--- Record forniti ---

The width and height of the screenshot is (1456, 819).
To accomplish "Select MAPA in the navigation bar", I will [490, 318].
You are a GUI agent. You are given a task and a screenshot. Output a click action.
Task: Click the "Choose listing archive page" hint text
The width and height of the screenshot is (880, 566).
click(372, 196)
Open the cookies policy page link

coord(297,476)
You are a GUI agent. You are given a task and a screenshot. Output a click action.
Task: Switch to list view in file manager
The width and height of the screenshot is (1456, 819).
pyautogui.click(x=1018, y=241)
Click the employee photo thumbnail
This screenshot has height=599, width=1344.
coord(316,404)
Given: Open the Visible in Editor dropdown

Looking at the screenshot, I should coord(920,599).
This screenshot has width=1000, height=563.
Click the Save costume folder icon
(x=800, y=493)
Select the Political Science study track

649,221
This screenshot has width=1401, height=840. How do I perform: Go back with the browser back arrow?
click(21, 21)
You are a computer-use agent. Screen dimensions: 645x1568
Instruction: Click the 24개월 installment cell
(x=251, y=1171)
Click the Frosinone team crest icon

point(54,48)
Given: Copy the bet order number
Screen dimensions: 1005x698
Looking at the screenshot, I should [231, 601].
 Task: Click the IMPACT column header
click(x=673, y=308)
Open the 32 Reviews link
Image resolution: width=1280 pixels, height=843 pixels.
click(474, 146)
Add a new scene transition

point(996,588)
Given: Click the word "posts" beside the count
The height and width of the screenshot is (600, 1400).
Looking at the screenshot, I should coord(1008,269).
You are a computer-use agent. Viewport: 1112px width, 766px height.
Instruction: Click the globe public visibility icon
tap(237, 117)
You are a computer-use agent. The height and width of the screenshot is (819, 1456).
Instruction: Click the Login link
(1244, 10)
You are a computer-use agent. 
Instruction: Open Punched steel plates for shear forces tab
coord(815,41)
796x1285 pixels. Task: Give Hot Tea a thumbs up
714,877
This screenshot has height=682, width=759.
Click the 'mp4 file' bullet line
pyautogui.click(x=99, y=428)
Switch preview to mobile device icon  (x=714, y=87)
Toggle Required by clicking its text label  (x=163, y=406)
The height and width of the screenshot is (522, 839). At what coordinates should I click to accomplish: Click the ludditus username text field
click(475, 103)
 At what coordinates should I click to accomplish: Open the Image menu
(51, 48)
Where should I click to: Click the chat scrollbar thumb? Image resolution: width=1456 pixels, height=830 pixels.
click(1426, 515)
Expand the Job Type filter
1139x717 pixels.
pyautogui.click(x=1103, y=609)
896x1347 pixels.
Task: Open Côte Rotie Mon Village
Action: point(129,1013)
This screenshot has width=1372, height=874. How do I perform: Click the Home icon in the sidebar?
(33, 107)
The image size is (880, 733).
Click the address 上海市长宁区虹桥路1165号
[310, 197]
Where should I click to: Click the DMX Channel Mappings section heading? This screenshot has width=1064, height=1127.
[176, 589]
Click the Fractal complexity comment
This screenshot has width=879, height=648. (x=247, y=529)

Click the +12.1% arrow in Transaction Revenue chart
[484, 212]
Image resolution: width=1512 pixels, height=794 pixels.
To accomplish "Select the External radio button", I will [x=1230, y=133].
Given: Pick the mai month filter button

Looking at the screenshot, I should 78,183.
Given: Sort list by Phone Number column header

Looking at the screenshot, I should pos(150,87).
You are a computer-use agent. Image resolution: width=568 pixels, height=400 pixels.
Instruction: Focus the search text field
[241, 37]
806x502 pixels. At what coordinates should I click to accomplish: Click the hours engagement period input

---

Trasforma, per favore, queste righe in una tabella Markdown con due colonne: «Numero» per il numero progressivo della riga e «Testo» per la riga stessa. Tralascia le righe vuote e includi tutti i record.

| Numero | Testo |
|---|---|
| 1 | The width and height of the screenshot is (1456, 819). |
| 2 | To accomplish "Select MAPA in the navigation bar", I will [490, 318]. |
| 3 | You are a GUI agent. You are given a task and a screenshot. Output a click action. |
| 4 | Task: Click the "Choose listing archive page" hint text |
| 5 | The width and height of the screenshot is (880, 566). |
| 6 | click(372, 196) |
| 7 | Open the cookies policy page link |
| 8 | coord(297,476) |
| 9 | You are a GUI agent. You are given a task and a screenshot. Output a click action. |
| 10 | Task: Switch to list view in file manager |
| 11 | The width and height of the screenshot is (1456, 819). |
| 12 | pyautogui.click(x=1018, y=241) |
| 13 | Click the employee photo thumbnail |
| 14 | This screenshot has height=599, width=1344. |
| 15 | coord(316,404) |
| 16 | Given: Open the Visible in Editor dropdown |
| 17 | Looking at the screenshot, I should coord(920,599). |
| 18 | This screenshot has width=1000, height=563. |
| 19 | Click the Save costume folder icon |
| 20 | (x=800, y=493) |
| 21 | Select the Political Science study track |
| 22 | 649,221 |
| 23 | This screenshot has width=1401, height=840. How do I perform: Go back with the browser back arrow? |
| 24 | click(21, 21) |
| 25 | You are a computer-use agent. Screen dimensions: 645x1568 |
| 26 | Instruction: Click the 24개월 installment cell |
| 27 | (x=251, y=1171) |
| 28 | Click the Frosinone team crest icon |
| 29 | point(54,48) |
| 30 | Given: Copy the bet order number |
| 31 | Screen dimensions: 1005x698 |
| 32 | Looking at the screenshot, I should [231, 601]. |
| 33 |  Task: Click the IMPACT column header |
| 34 | click(x=673, y=308) |
| 35 | Open the 32 Reviews link |
| 36 | Image resolution: width=1280 pixels, height=843 pixels. |
| 37 | click(474, 146) |
| 38 | Add a new scene transition |
| 39 | point(996,588) |
| 40 | Given: Click the word "posts" beside the count |
| 41 | The height and width of the screenshot is (600, 1400). |
| 42 | Looking at the screenshot, I should coord(1008,269). |
| 43 | You are a computer-use agent. Viewport: 1112px width, 766px height. |
| 44 | Instruction: Click the globe public visibility icon |
| 45 | tap(237, 117) |
| 46 | You are a computer-use agent. The height and width of the screenshot is (819, 1456). |
| 47 | Instruction: Click the Login link |
| 48 | (1244, 10) |
| 49 | You are a computer-use agent.  |
| 50 | Instruction: Open Punched steel plates for shear forces tab |
| 51 | coord(815,41) |
| 52 | 796x1285 pixels. Task: Give Hot Tea a thumbs up |
| 53 | 714,877 |
| 54 | This screenshot has height=682, width=759. |
| 55 | Click the 'mp4 file' bullet line |
| 56 | pyautogui.click(x=99, y=428) |
| 57 | Switch preview to mobile device icon  (x=714, y=87) |
| 58 | Toggle Required by clicking its text label  (x=163, y=406) |
| 59 | The height and width of the screenshot is (522, 839). At what coordinates should I click to accomplish: Click the ludditus username text field |
| 60 | click(475, 103) |
| 61 |  At what coordinates should I click to accomplish: Open the Image menu |
| 62 | (51, 48) |
| 63 | Where should I click to: Click the chat scrollbar thumb? Image resolution: width=1456 pixels, height=830 pixels. |
| 64 | click(1426, 515) |
| 65 | Expand the Job Type filter |
| 66 | 1139x717 pixels. |
| 67 | pyautogui.click(x=1103, y=609) |
| 68 | 896x1347 pixels. |
| 69 | Task: Open Côte Rotie Mon Village |
| 70 | Action: point(129,1013) |
| 71 | This screenshot has width=1372, height=874. How do I perform: Click the Home icon in the sidebar? |
| 72 | (33, 107) |
| 73 | The image size is (880, 733). |
| 74 | Click the address 上海市长宁区虹桥路1165号 |
| 75 | [310, 197] |
| 76 | Where should I click to: Click the DMX Channel Mappings section heading? This screenshot has width=1064, height=1127. |
| 77 | [176, 589] |
| 78 | Click the Fractal complexity comment |
| 79 | This screenshot has width=879, height=648. (x=247, y=529) |
| 80 | Click the +12.1% arrow in Transaction Revenue chart |
| 81 | [484, 212] |
| 82 | Image resolution: width=1512 pixels, height=794 pixels. |
| 83 | To accomplish "Select the External radio button", I will [x=1230, y=133]. |
| 84 | Given: Pick the mai month filter button |
| 85 | Looking at the screenshot, I should 78,183. |
| 86 | Given: Sort list by Phone Number column header |
| 87 | Looking at the screenshot, I should pos(150,87). |
| 88 | You are a computer-use agent. Image resolution: width=568 pixels, height=400 pixels. |
| 89 | Instruction: Focus the search text field |
| 90 | [241, 37] |
| 91 | 806x502 pixels. At what coordinates should I click to accomplish: Click the hours engagement period input |